Background: Type 2 Diabetes Mellitus (T2DM) remains a critical global health challenge, necessitating robust predictive models to enable early detection and personalized interventions. This study presents a comprehensive bibliometric and systematic review of 33 years (1991-2024) of research on machine learning (ML) and artificial intelligence (AI) applications in T2DM prediction. It highlights the growing complexity of the field and identifies key trends, methodologies, and research gaps.

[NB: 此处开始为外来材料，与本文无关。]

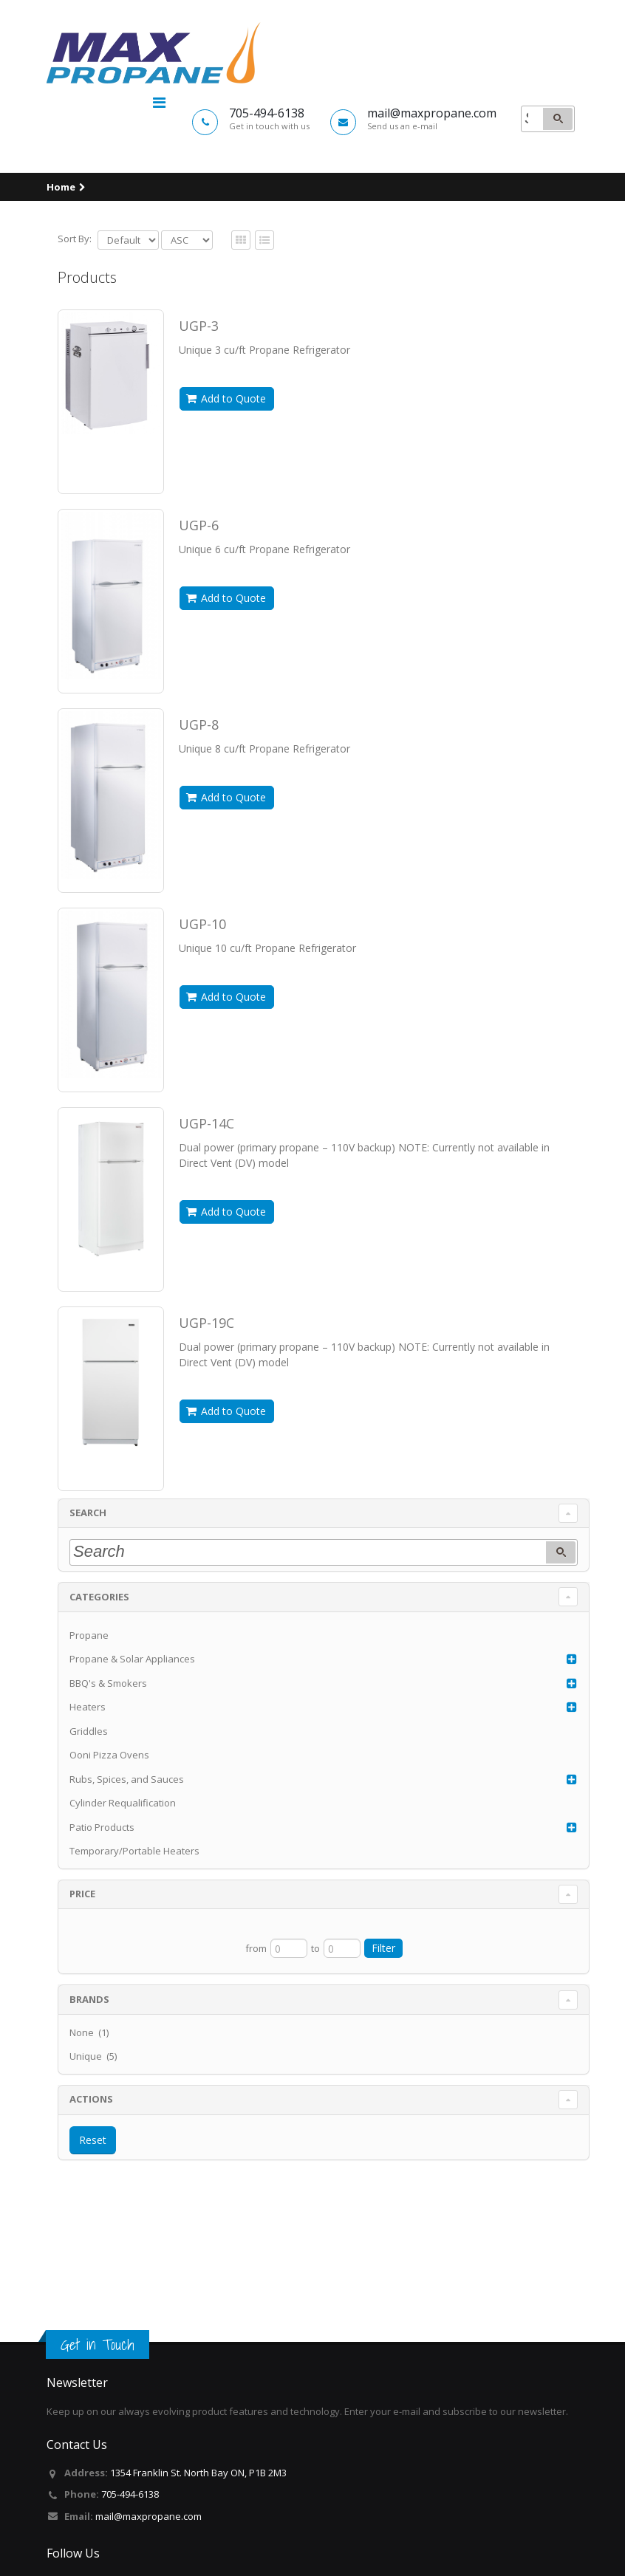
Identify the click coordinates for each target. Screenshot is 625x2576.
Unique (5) (93, 2129)
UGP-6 (199, 598)
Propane (89, 1708)
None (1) (89, 2105)
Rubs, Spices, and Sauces (126, 1852)
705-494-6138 (130, 2494)
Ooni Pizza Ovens (109, 1828)
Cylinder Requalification (122, 1876)
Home (61, 260)
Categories (99, 1669)
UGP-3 (199, 399)
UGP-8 (199, 797)
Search (87, 1585)
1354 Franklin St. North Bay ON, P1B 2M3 (198, 2472)
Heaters (87, 1780)
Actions (91, 2172)
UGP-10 (202, 997)
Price (82, 1966)
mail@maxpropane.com (148, 2516)
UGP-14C (206, 1196)
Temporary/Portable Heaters (134, 1924)
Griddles (88, 1804)
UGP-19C (206, 1396)
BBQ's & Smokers (108, 1756)
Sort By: (75, 311)
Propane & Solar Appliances (132, 1732)
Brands (89, 2072)
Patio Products (101, 1900)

Methods: A systematic methodology guided the literature selection process, starting with keyword identification using Term Frequency-Inverse Document Frequency (TF-IDF) and expert input. Based on these refined keywords, literature was systematically selected using PRISMA guidelines, resulting in a dataset of 2,351 articles from Web of Science and Scopus databases. Bibliometric analysis was performed on the entire selected dataset using tools such as VOSviewer and Bibliometrix, enabling thematic clustering, co-citation analysis, and network visualization. To assess the most impactful literature, a dual-criteria methodology combining relevance and impact scores was applied. Articles were qualitatively assessed on their alignment with T2DM prediction using a four-point relevance scale and quantitatively evaluated based on citation metrics normalized within subject, journal, and publication year. Articles scoring above a predefined threshold were selected for detailed review. The selected literature spans four time periods: 1991-2000, 2001-2010, 2011-2020, and 2021-2024.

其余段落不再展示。